The SD3 2B model has finally been released as promised, but after testing, it has been discovered that the model has significant issues with human body generation and images of people lying down. Additionally, the model's response to short prompts is not as good, sparking discussions within the community. My own tests yielded similar results to those of the community; if the prompts are well-written and avoid hands, the image quality and prompt understanding are both online. Emad, former CEO of Stability AI, confirmed that these issues are primarily due to safety alignment. Similar problems exist with DALL-E and Google's image models, but since the SD3 model is open source, these issues can be fixed. The community and SD3 trainers are actively looking for solutions. In terms of ecosystem adaptation, the community is also optimistic. Lora's training code has been released, and the Instant team has also released several ControlNet models adapted for SD 3. It should be noted that this SD3 open source release is for non-commercial use, and the terms regarding model fine-tuning are vague, so care should be taken when deploying.

Advantages of SD3:

Photorealism: Overcomes common artifacts in hands and faces, providing high-quality images without complex workflows.
Prompt adherence: Understands complex prompts involving spatial relationships, compositional elements, actions, and styles.
Typography: With the help of the DiT architecture, it achieves unprecedented results in generating text without artifacts and spelling errors.
High resource efficiency: Due to its low VRAM usage, it is suitable for running on standard consumer GPUs without performance degradation.
Fine-Tuning: Able to absorb subtle details from small datasets, making it ideal for customization.

The model files mainly consist of the following parts:

sd3_medium.safetensors includes MMDiT and VAE weights, but does not include any text encoders.

sd3_medium_incl_clips_t5xxlfp8.safetensors contains all necessary weights, including the fp8 version of the T5XXL text encoder, providing a balance between quality and resource requirements.

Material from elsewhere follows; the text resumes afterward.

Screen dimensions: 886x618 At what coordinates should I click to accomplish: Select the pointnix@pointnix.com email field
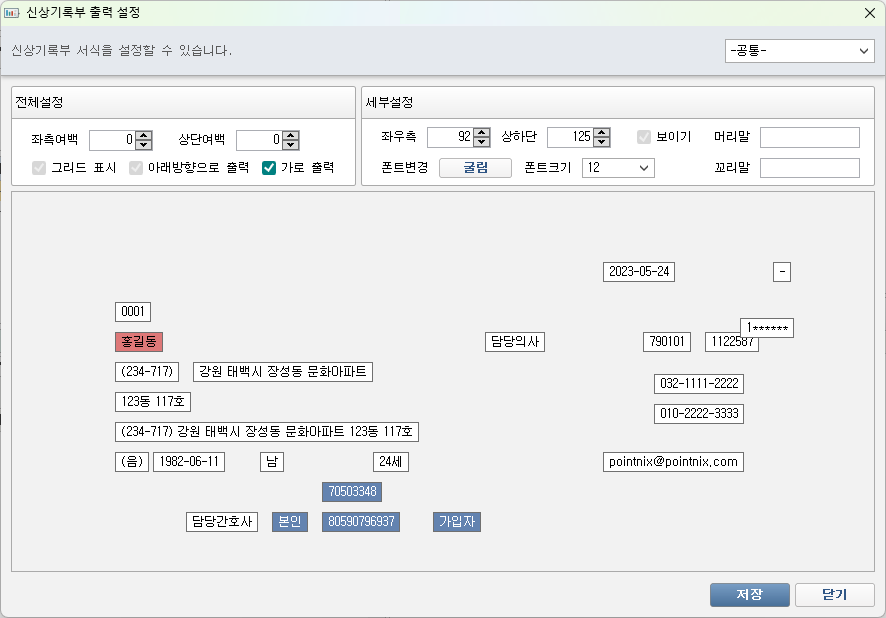click(x=673, y=462)
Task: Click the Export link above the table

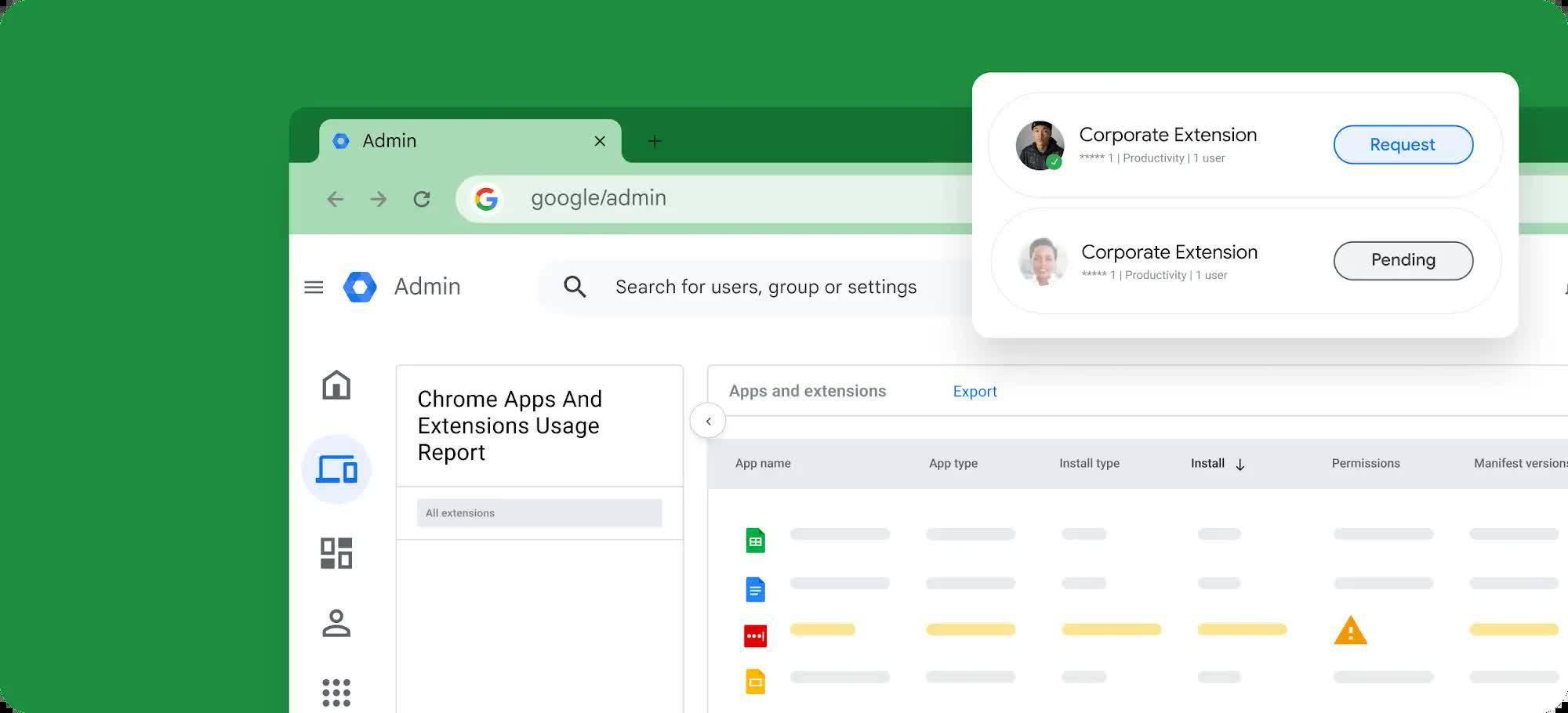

sd3_medium_incl_clips.safetensors includes all necessary weights, except for the T5XXL text encoder. It requires the least amount of resources, but the model's performance will differ without the T5XXL text encoder.

The example_workfows folder contains example Comfyui workflows.

Recommended parameters:

fofr mentioned that the images generated by SD3 look high quality, and he also shared the parameters he used: 28 steps, 3.5 CFG, 896x1088, 28 steps, sd3_medium_incl_clips_t5xxlfp8.safetensors. Previously, Emad introduced the recommended sampler for SD3 as DMP++ 2M.